Isotoma anethifolia is a small herbaceous plant in the family Campanulaceae and is endemic to eastern Australia. It has single, mostly white flowers in the leaf axils and slender stems.

==Description==
Isotoma anethifolia is an upright, perennial herb with wiry stems to 40 cm high and may have either smooth or short soft hairs. The narrow leaves are egg-shaped to elliptic, 6-10 cm long, 6-50 mm wide, leaf edges pinnatisect and the undivided sections 1-2 mm wide, each lobe about 0.5-2 mm wide. The star-shaped flowers are mostly white with a light shading of mauve or pink and single in leaf axils.
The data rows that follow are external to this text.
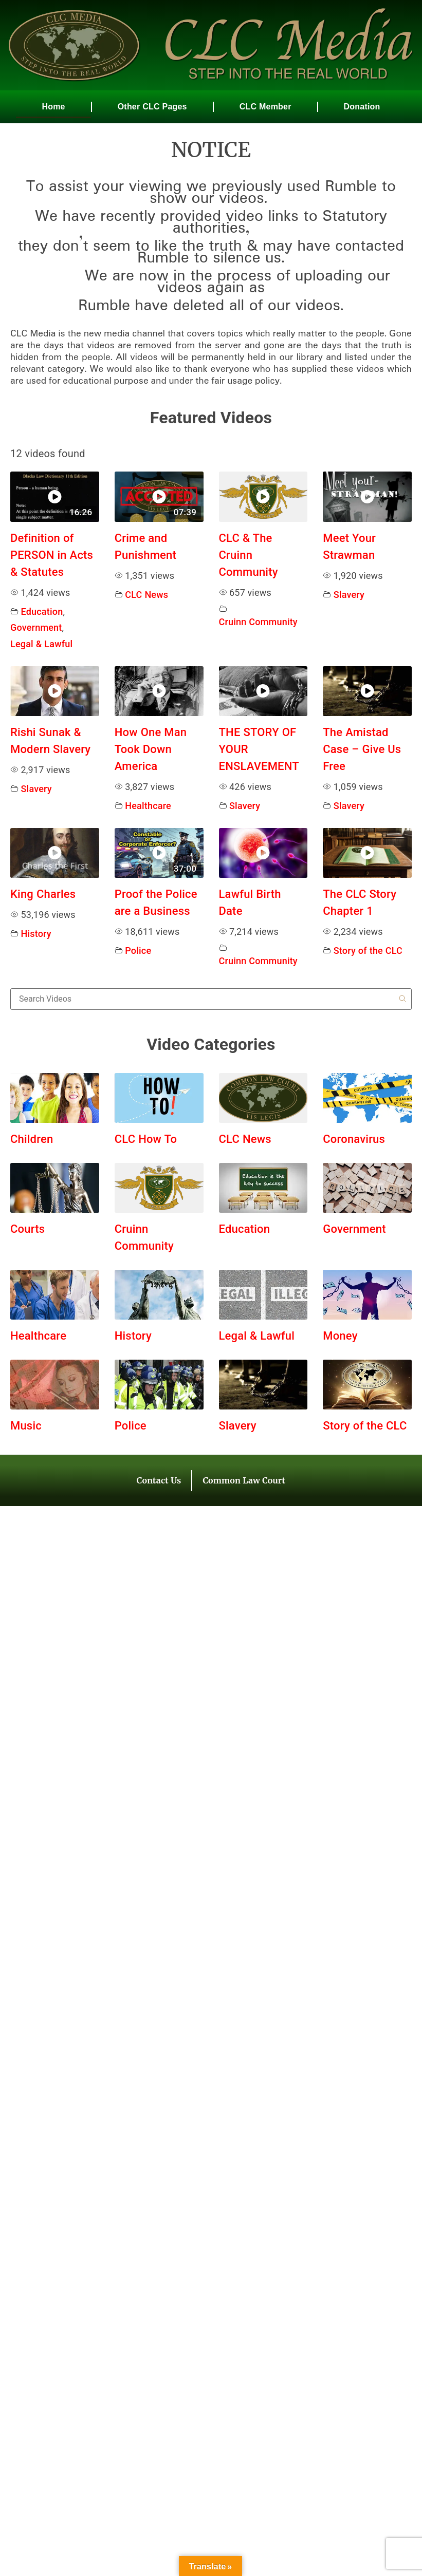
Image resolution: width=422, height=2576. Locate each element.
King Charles (43, 894)
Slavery (349, 594)
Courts (27, 1229)
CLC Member (265, 106)
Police (138, 950)
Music (26, 1425)
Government (36, 627)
The floral tube is 10-20 mm long, lobes are lance to oblong shaped, pointed and occasionally toothed. The bracts shed early, peduncles 4-13 cm long and calyx lobes 3-8 mm long. The seed capsule is elliptic to cone shaped and 5–17 mm long. Flowering occurs in spring and summer.

==Taxonomy and naming==
This species was first formally described in 1932 by Victor Samuel Summerhayes and the description was published in the Bulletin of Miscellaneous Information, (Royal Botanic Gardens, Kew). The specific epithet (anethifolia) is derived from the Latin anethum- meaning "anise" and -folius meaning "leaved".

==Distribution and habitat==
In New South Wales this species grows north of Ebor, in moist, rocky, humus rich soils usually on granite.